2. Menggantungkan Pengampunan Hanya pada Tuhan
Tuhan memang Maha Pengampun, tetapi kita sebagai manusia harus berusaha untuk menjauhi dosa besar. Jangan hanya berharap pengampunan dari Tuhan tanpa melakukan usaha untuk berhenti berbuat dosa besar. Serahkan segala urusan kepada-Nya setelah berusaha, bukan sebelum.
3. Menunda Tobat
Banyak yang beranggapan bahwa penyesalan dan tobat bisa ditunda sampai usia tua atau sampai mendekati ajal. Ini adalah pemahaman yang keliru. Pintu tobat selalu terbuka dan kita tidak tahu kapan kita akan dipanggil oleh-Nya. Jadi, lebih baik segera bertobat dan berhenti berbuat dosa besar sesegera mungkin.
4. Mengabaikan Dosa Kecil
Menganggap sepele dosa kecil juga merupakan kesalahan. Dosa kecil yang sering dianggap remeh dan sering dilakukan berpotensi menjadi dosa besar. Oleh karena itu, penting untuk selalu menjaga perilaku dan tindakan kita, tidak peduli sekecil apa pun dosa tersebut.

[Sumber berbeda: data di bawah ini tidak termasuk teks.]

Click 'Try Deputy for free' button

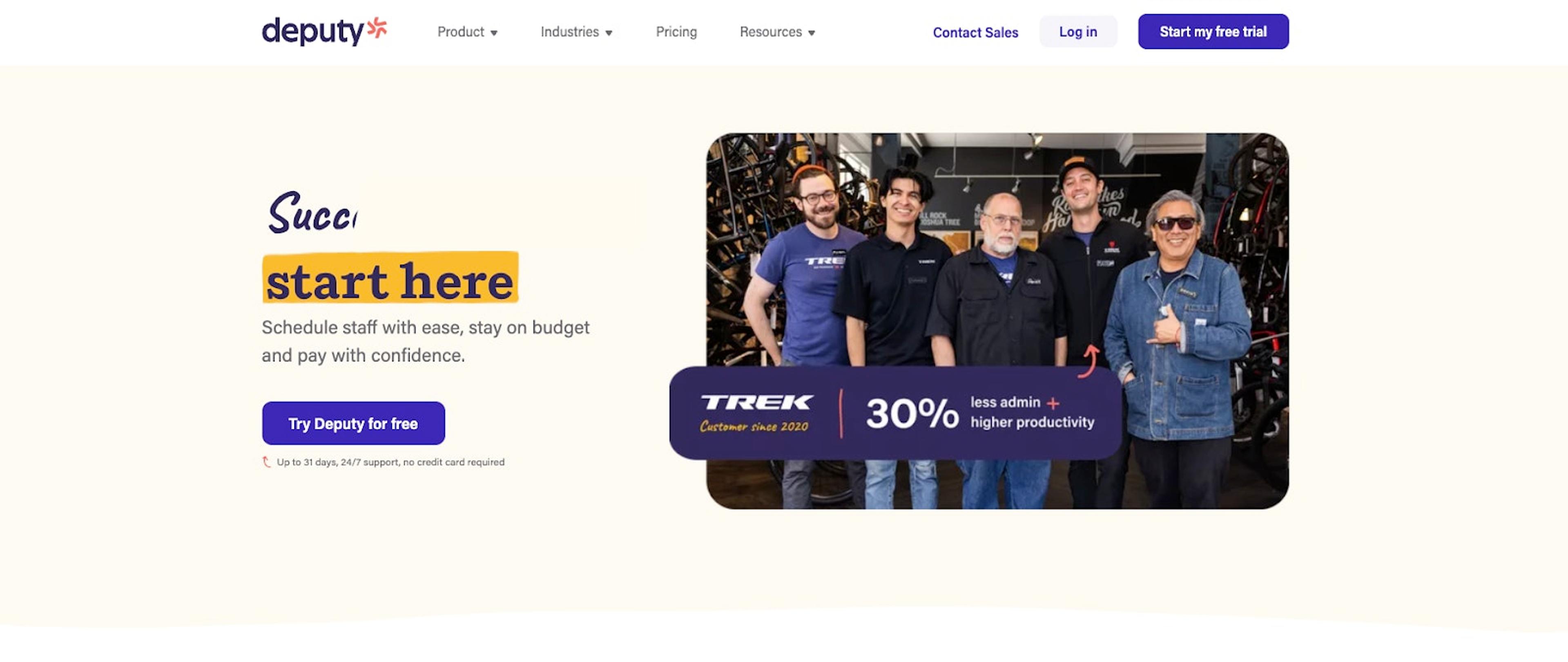point(353,423)
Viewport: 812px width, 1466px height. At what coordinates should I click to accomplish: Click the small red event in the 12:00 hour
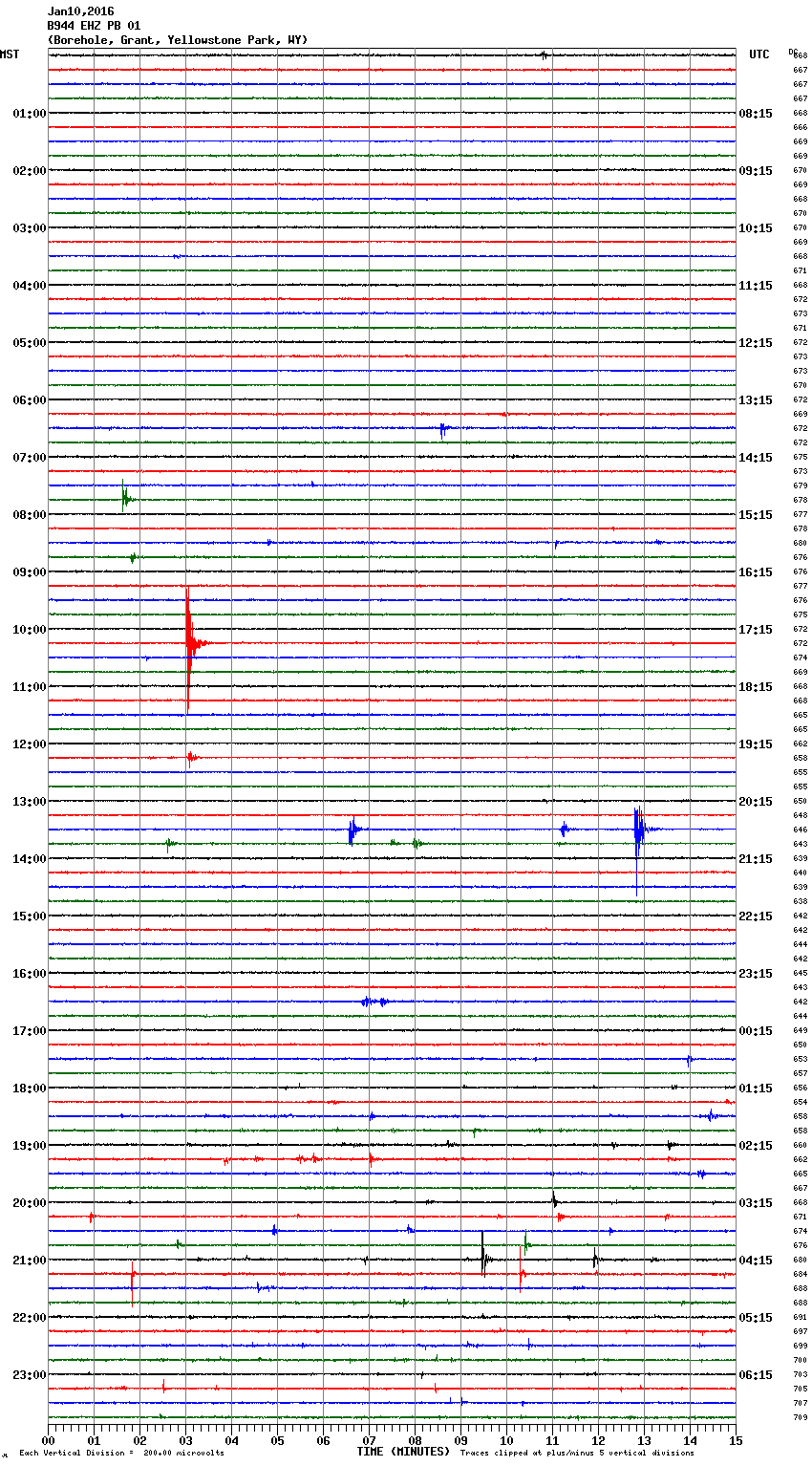click(x=191, y=759)
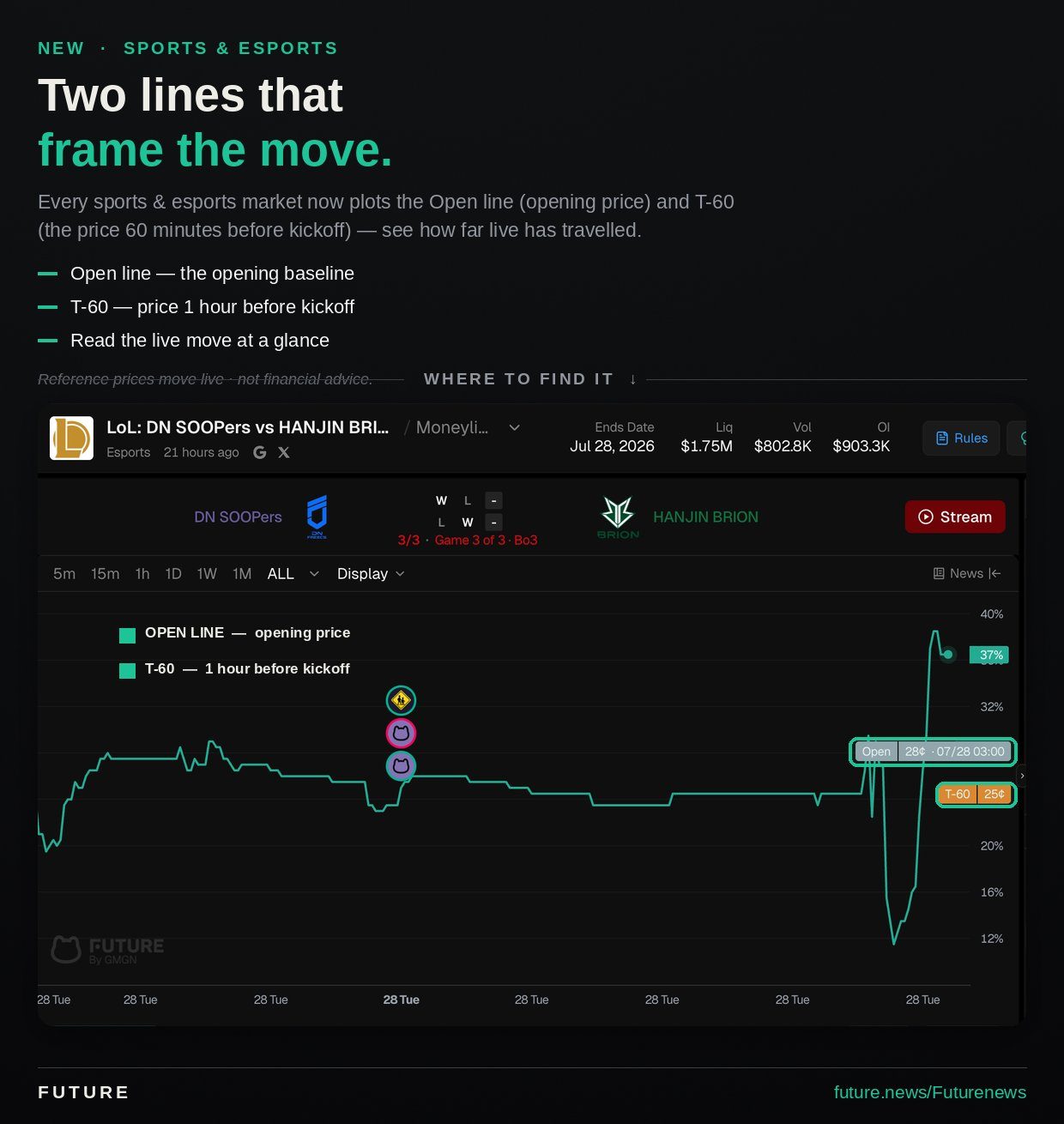This screenshot has width=1064, height=1124.
Task: Click the side panel expand arrow beside chart
Action: point(1021,776)
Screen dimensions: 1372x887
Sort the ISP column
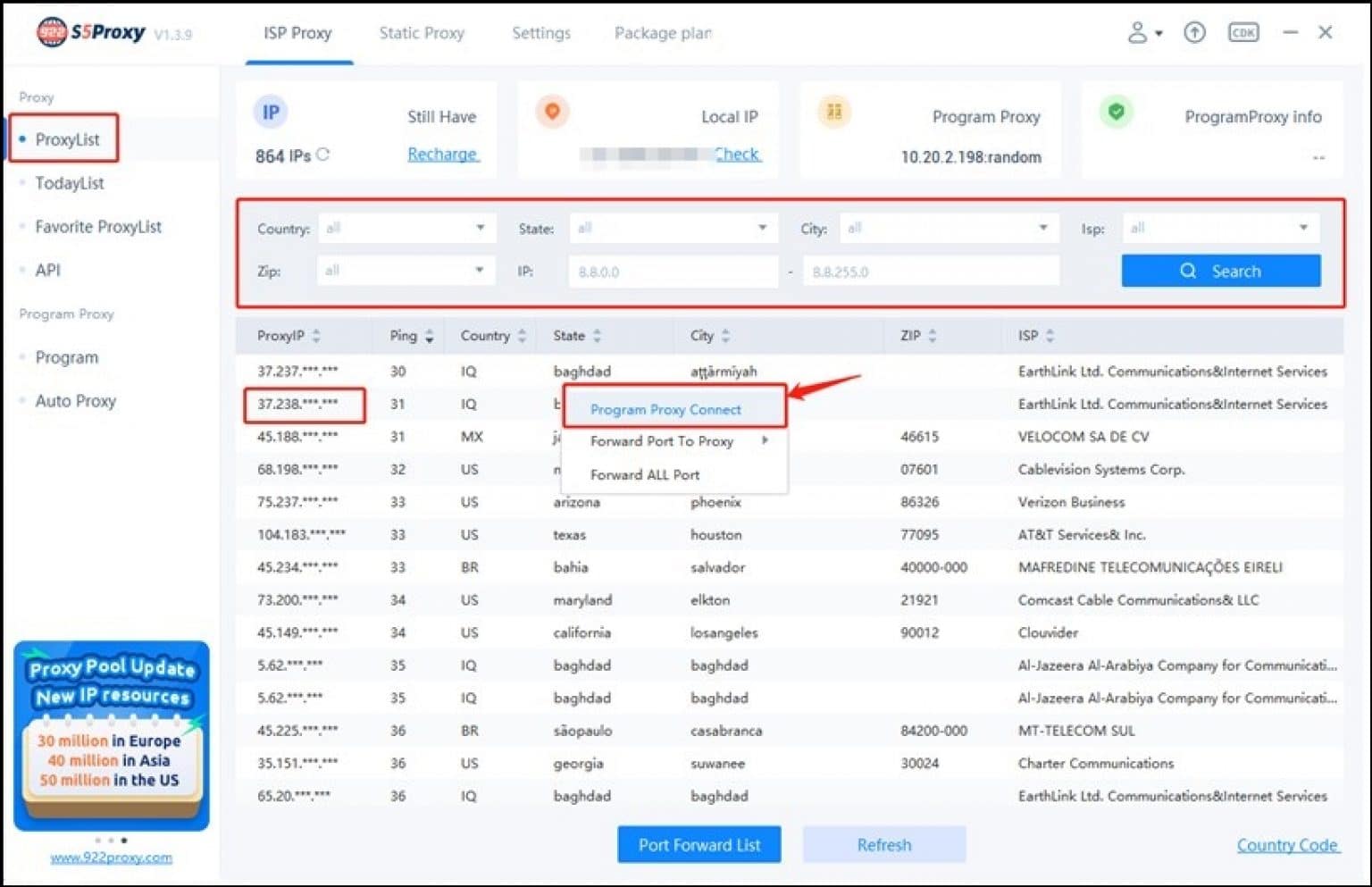[1035, 336]
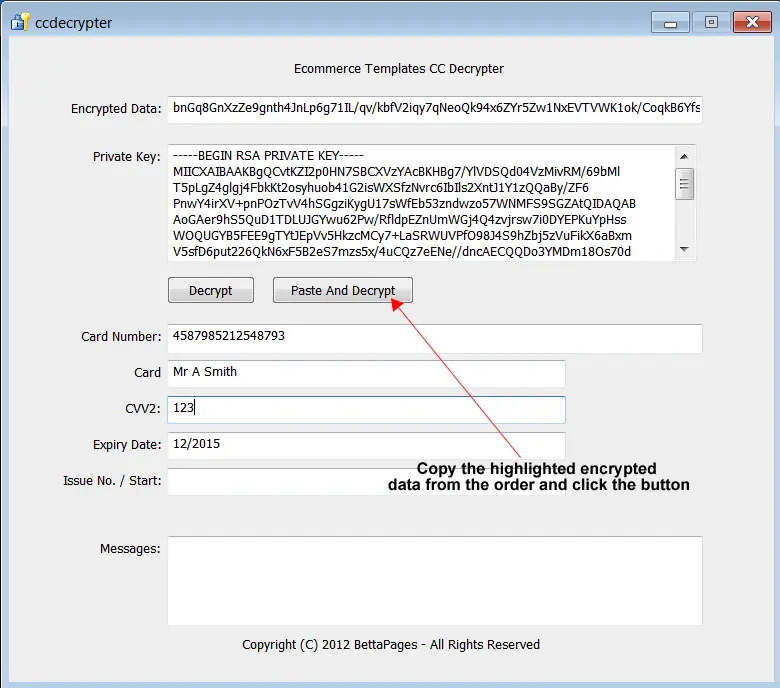
Task: Click the Private Key scrollbar thumb
Action: coord(685,183)
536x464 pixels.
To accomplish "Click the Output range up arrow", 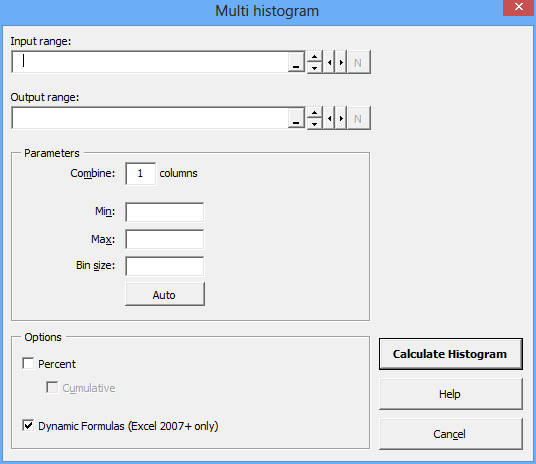I will [314, 112].
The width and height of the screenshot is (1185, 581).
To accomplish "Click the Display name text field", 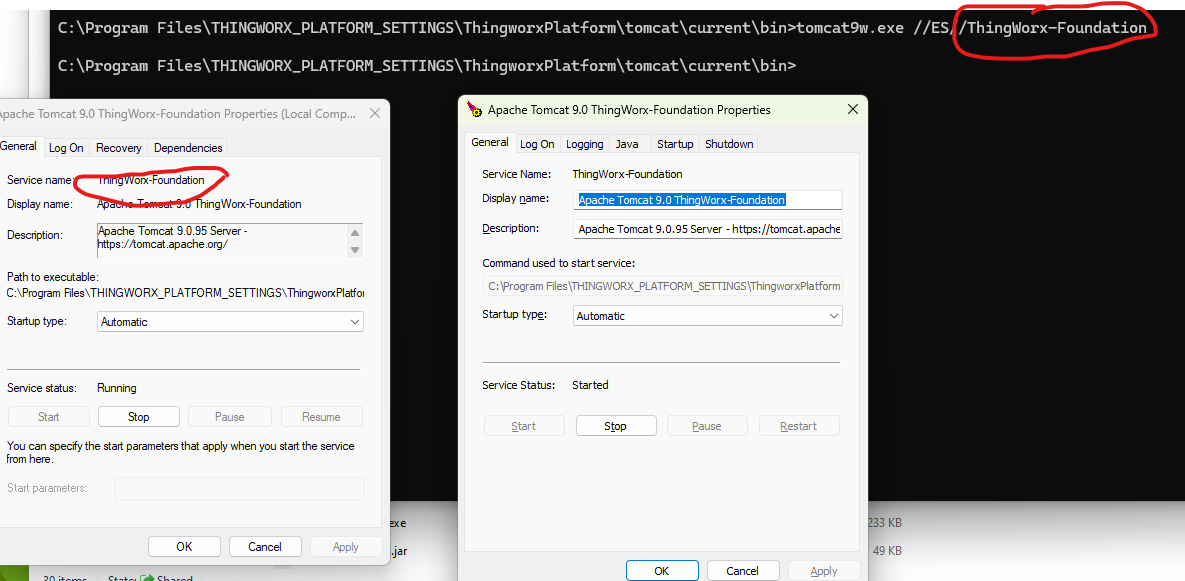I will (x=708, y=200).
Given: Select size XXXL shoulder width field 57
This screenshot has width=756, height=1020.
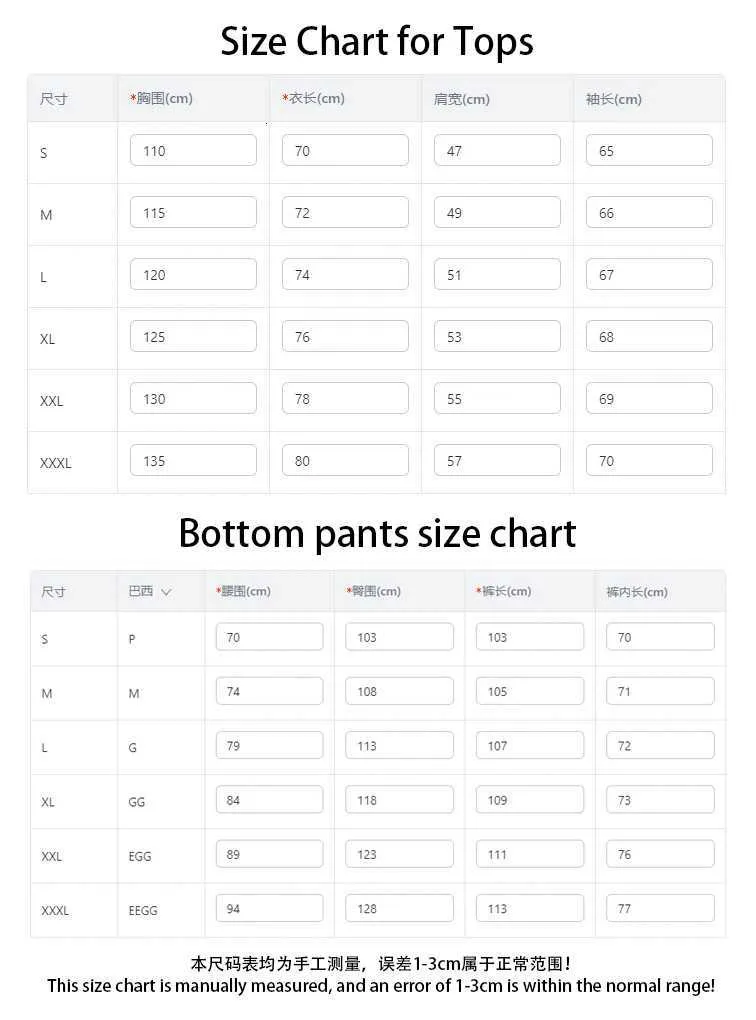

Menghindari perbuatan dosa besar bukanlah tugas yang mudah. Membutuhkan kesabaran, ketekunan, dan pengertian yang mendalam akan agama dan tuntunan-Nya. Semoga kita semua diberikan kemudahan dan petunjuk dalam menjalani kehidupan ini sesuai dengan yang diredhai oleh-Nya. Amin.